Reproduce the entries shown below only from the line with "polski (pp) + historia (465, 1880)" down to the line with "chemia + geografia", keeping both end lines and copying each one exactly.

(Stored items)
-- Opening Marker --

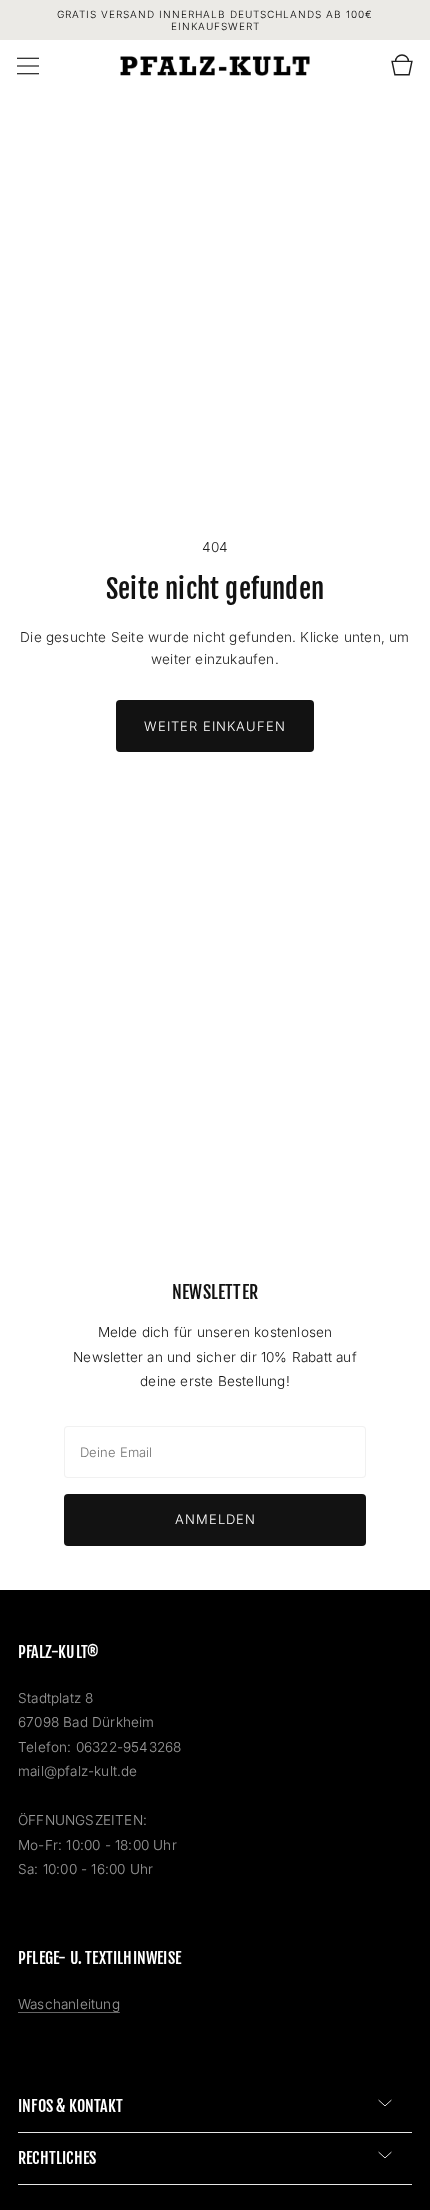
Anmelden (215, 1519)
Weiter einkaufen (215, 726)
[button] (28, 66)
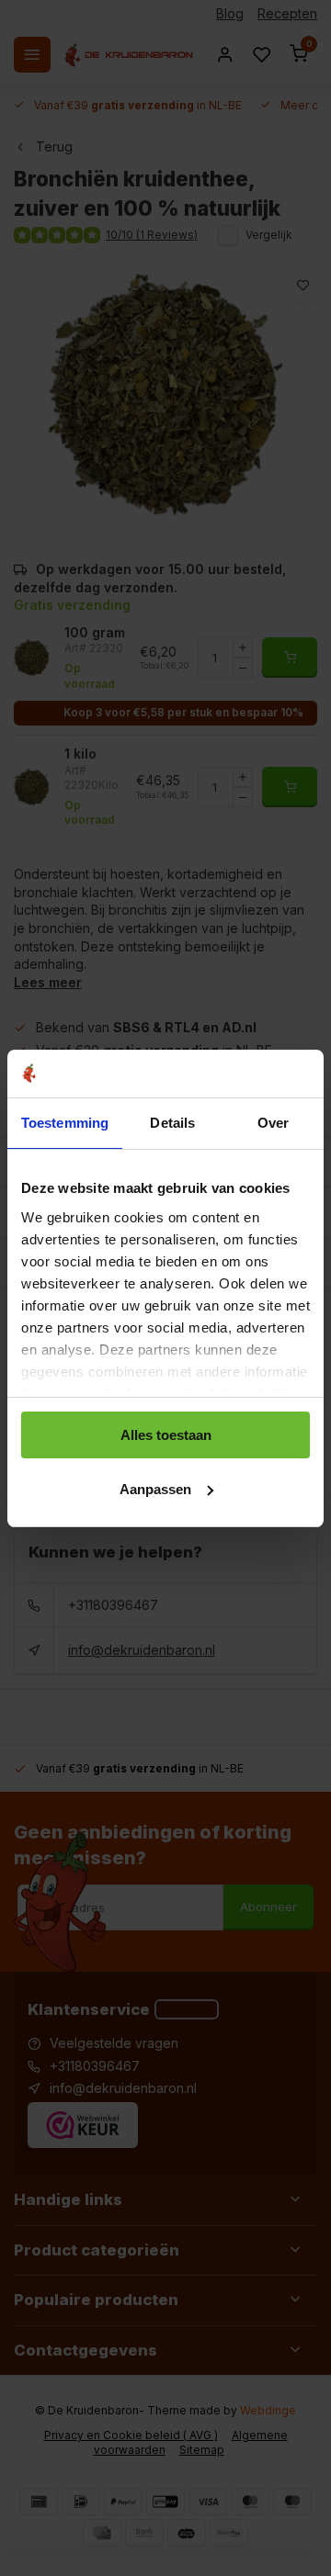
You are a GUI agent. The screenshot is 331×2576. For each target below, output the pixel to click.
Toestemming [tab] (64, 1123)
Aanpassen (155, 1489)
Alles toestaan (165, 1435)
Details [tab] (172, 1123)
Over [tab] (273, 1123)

-- Closing Marker --
-- Opening Marker --

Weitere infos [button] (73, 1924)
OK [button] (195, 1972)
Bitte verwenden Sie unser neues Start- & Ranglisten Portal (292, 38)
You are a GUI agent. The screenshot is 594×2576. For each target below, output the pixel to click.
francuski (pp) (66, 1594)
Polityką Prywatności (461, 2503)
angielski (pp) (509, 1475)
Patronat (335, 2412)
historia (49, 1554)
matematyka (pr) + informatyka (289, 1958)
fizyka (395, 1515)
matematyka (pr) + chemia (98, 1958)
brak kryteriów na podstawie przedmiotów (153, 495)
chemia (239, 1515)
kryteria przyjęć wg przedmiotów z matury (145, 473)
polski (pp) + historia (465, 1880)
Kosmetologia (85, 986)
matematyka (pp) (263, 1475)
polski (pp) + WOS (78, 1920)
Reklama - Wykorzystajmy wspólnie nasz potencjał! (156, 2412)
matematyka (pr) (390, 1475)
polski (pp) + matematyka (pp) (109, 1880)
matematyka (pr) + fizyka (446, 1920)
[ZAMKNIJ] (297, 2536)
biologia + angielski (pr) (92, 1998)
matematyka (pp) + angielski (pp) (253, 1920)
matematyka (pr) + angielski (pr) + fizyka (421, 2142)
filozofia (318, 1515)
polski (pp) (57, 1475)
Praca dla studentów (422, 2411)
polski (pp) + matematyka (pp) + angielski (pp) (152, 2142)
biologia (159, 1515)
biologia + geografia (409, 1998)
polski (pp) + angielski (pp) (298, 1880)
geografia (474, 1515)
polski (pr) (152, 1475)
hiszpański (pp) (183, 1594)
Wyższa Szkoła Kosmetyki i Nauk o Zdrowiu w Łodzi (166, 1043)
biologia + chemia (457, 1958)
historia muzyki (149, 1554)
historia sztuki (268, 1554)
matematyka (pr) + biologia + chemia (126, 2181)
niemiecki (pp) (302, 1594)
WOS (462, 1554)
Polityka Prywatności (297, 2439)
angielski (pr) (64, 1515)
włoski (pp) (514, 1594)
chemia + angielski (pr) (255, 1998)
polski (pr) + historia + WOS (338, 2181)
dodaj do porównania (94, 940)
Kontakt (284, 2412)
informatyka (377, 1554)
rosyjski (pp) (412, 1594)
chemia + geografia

-- Closing Marker --

◆ **Completed task**
polski (pp) + historia (465, 1880)
Kosmetologia (85, 986)
matematyka (pp) (263, 1475)
polski (pp) + WOS (78, 1920)
Reklama - Wykorzystajmy wspólnie nasz potencjał! (156, 2412)
matematyka (pr) (390, 1475)
polski (pp) + matematyka (pp) (109, 1880)
matematyka (pr) + fizyka (446, 1920)
[ZAMKNIJ] (297, 2536)
biologia + angielski (pr) (92, 1998)
matematyka (pp) + angielski (pp) (253, 1920)
matematyka (pr) + angielski (pr) + fizyka (421, 2142)
filozofia (318, 1515)
polski (pp) (57, 1475)
Praca dla studentów (422, 2411)
polski (pp) + matematyka (pp) + angielski (pp) (152, 2142)
biologia (159, 1515)
biologia + geografia (409, 1998)
polski (pp) + angielski (pp) (298, 1880)
geografia (474, 1515)
polski (pr) (152, 1475)
hiszpański (pp) (183, 1594)
Wyższa Szkoła Kosmetyki i Nauk o Zdrowiu w Łodzi (166, 1043)
biologia + chemia (457, 1958)
historia muzyki (149, 1554)
historia sztuki (268, 1554)
matematyka (pr) + biologia + chemia (126, 2181)
niemiecki (pp) (302, 1594)
WOS (462, 1554)
Polityka Prywatności (297, 2439)
angielski (pr) (64, 1515)
włoski (pp) (514, 1594)
chemia + angielski (pr) (255, 1998)
polski (pr) + historia + WOS (338, 2181)
dodaj do porównania (94, 940)
Kontakt (284, 2412)
informatyka (377, 1554)
rosyjski (pp) (412, 1594)
chemia + geografia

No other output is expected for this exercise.